>>>

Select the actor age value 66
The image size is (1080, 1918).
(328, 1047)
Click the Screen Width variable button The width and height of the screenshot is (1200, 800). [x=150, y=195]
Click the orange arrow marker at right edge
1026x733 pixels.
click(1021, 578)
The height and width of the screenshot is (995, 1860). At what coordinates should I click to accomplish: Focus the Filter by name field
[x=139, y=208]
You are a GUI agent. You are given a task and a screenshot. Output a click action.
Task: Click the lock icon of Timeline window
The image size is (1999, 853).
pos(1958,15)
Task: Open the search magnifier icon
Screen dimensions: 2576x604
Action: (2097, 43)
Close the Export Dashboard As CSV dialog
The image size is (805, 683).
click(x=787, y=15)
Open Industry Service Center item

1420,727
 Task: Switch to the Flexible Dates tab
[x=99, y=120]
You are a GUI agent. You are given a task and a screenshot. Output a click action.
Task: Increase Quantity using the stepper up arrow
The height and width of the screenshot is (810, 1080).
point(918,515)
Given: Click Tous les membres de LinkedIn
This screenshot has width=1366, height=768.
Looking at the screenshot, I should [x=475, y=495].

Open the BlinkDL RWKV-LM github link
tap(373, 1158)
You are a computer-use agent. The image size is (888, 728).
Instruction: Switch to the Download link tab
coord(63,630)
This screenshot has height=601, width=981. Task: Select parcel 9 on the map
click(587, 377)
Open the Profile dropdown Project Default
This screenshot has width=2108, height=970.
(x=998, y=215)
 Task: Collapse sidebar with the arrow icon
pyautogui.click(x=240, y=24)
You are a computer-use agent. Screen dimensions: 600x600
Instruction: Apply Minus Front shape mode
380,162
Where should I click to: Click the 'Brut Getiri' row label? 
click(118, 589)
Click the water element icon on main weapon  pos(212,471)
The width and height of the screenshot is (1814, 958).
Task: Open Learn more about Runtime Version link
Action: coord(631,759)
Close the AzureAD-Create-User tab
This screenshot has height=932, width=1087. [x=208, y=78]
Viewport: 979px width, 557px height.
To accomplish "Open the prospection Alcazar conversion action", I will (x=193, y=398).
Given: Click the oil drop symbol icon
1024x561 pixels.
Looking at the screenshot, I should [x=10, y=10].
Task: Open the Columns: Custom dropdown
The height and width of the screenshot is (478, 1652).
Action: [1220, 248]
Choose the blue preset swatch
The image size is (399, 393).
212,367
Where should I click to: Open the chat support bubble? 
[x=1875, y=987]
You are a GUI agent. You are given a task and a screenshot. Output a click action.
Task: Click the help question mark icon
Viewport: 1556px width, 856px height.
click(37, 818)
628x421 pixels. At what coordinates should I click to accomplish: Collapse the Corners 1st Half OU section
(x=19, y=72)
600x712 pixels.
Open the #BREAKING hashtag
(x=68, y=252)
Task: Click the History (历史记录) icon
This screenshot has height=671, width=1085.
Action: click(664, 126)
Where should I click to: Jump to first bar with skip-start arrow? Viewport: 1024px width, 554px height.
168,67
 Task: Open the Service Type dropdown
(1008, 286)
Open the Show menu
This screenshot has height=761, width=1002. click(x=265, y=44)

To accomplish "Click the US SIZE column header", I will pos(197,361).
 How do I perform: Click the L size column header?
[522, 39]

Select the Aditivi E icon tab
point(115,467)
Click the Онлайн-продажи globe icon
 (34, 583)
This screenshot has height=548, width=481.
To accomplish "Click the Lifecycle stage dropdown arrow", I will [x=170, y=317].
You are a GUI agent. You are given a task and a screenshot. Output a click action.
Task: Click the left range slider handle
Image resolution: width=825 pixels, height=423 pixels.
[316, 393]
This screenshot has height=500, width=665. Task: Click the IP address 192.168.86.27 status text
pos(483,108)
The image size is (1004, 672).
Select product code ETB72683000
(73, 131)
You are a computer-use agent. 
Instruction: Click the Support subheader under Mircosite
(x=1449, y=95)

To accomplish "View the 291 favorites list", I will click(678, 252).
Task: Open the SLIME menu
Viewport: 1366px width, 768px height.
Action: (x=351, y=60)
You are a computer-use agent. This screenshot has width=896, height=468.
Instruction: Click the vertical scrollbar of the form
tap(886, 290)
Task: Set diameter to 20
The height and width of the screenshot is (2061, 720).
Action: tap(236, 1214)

<<<

* [TASK STATEMENT]
Search the data for the word "computer" and copy each line where it appears.

* [REPLY TO THE TASK]
You are a computer-use agent. The image size is (888, 728).
You are a computer-use agent. Screen dimensions: 600x600
You are a computer-use agent. 
You are a computer-use agent. This screenshot has width=896, height=468.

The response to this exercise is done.